Fred Foster

Profile
- Position: Fullback

Personal information
- Born: April 25, 1898 Niagara Falls, New York, U.S.
- Died: December 19, 1968 (aged 70) Tallahassee, Florida, U.S.
- Listed height: 5 ft 11 in (1.80 m)
- Listed weight: 185 lb (84 kg)

Career information
- High school: Niagara Falls (NY)
- College: Syracuse

Career history
- Buffalo All-Americans (1923); Rochester Jeffersons (1923–1924);

Career statistics
- Games: 7
- Stats at Pro Football Reference

= Fred Foster (American football) =

American football player and track athlete (1898–1968)

Frederick Frank Foster (April 25, 1898 – December 19, 1968), also known as "Fritz Foster", was an American football player and track athlete.

Foster was born in 1898 at Niagara Falls, New York. He attended Niagara Falls High School and Bethlehem Prep in Bethlehem, Pennsylvania.

Foster attended Syracuse University and played fullback for the school's freshman football team in 1919 and as the varsity fullback in 1920 and 1921. He also starred in weight events, including the "shot put", for the track team.
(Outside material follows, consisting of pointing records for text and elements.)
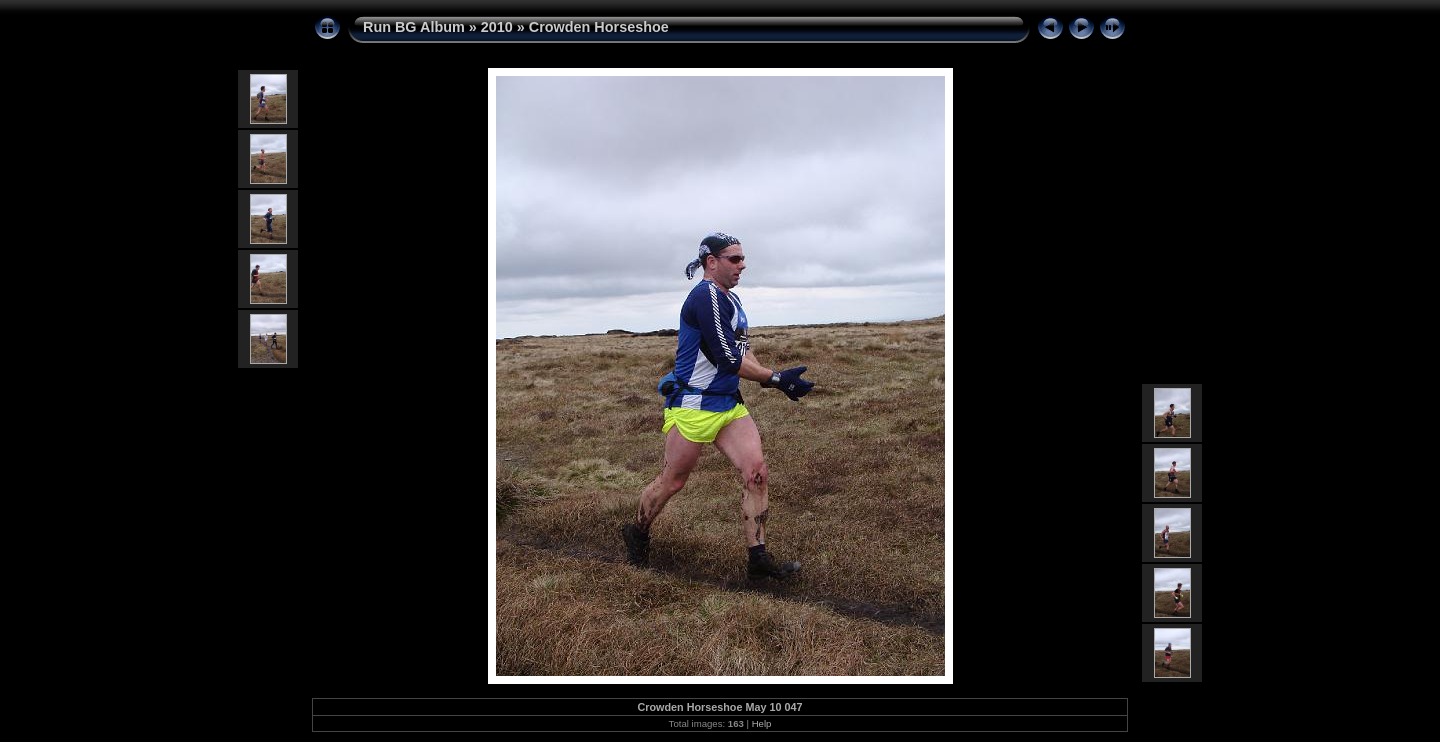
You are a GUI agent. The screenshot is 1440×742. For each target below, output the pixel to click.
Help (762, 723)
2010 (497, 27)
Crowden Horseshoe (599, 27)
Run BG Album (414, 27)
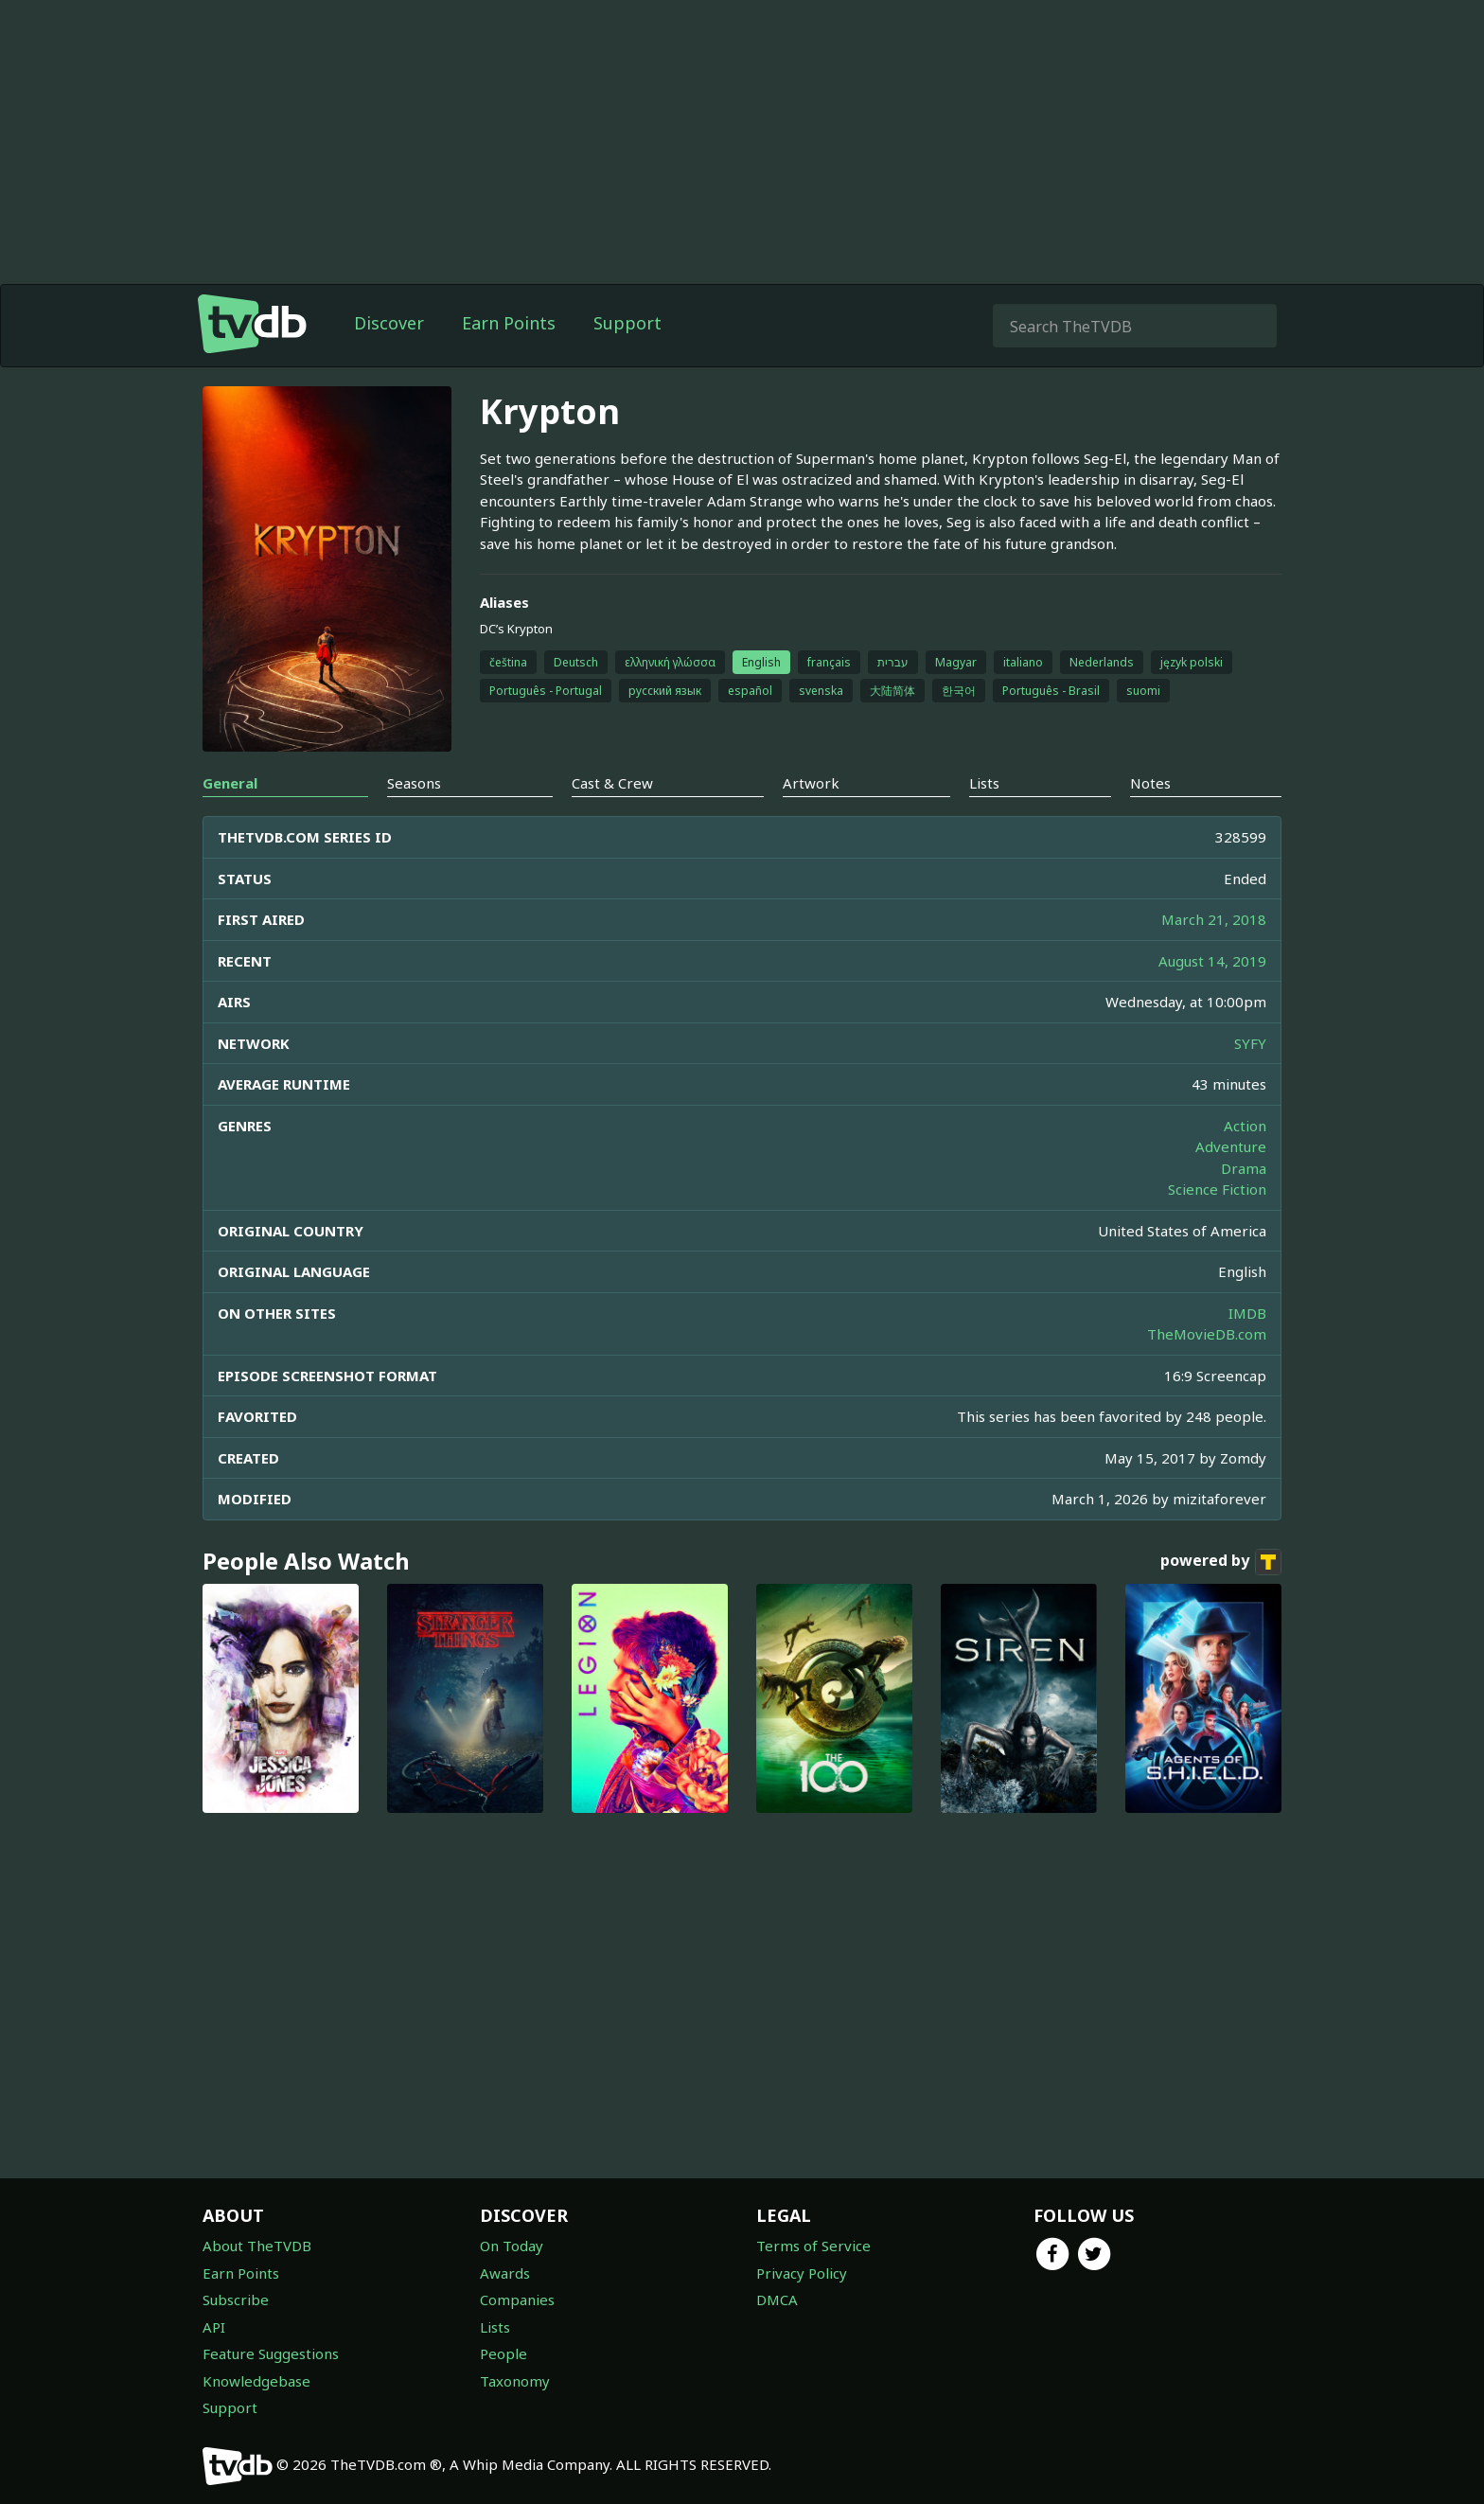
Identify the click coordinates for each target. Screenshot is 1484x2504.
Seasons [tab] (414, 782)
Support (627, 322)
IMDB (1247, 1313)
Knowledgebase (256, 2380)
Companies (517, 2299)
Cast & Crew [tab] (612, 782)
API (214, 2327)
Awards (505, 2273)
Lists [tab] (984, 782)
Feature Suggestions (271, 2353)
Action (1245, 1125)
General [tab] (230, 782)
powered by (1220, 1562)
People (503, 2353)
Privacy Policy (801, 2273)
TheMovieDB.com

In November 1922, the Syracuse athletic board suspended him from further athletic participation after being charged with participating in a professional football game in the Utica, New York.

Foster also played professional football in the National Football League (NFL) as a fullback during the 1923 and 1924 seasons. He began his pro football career with the Buffalo All-Americans. In his first NFL game, a November 5, 1923, a scoreless tie with Cleveland, Foster was the starting fullback and "showed well in the tasks allotted to him." He finished the 1923 NFL season with the Rochester Jeffersons. He appeared in one game for Rochester in 1923 and another five games in 1925. In all he appeared in seven NFL games, four as a starter.

Foster was married in 1921 to Margaret E. Buckley, though the marriage was kept secret until revealed by a fraternity brother in 1923. Foster died in 1967 at age 70 in Tallahassee, Florida.